(Collected data)
»»

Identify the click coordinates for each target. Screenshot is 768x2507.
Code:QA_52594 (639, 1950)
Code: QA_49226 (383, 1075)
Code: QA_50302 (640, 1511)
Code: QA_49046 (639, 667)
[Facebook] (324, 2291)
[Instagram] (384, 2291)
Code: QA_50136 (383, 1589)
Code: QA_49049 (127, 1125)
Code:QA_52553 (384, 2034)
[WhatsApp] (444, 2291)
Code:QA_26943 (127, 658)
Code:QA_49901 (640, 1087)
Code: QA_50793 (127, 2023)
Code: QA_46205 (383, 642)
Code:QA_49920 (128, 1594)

««

● **INSTRUCTIONS TO FOLLOW**
Provide an exact transcription of every entry above.

● **WRITTEN ANSWER**
Identify the click coordinates for each target. Screenshot is 768x2507.
Code:QA_52594 (639, 1950)
Code: QA_49226 (383, 1075)
Code: QA_50302 (640, 1511)
Code: QA_49046 (639, 667)
[Facebook] (324, 2291)
[Instagram] (384, 2291)
Code: QA_50136 (383, 1589)
Code: QA_49049 (127, 1125)
Code:QA_52553 (384, 2034)
[WhatsApp] (444, 2291)
Code:QA_26943 (127, 658)
Code:QA_49901 (640, 1087)
Code: QA_50793 (127, 2023)
Code: QA_46205 (383, 642)
Code:QA_49920 (128, 1594)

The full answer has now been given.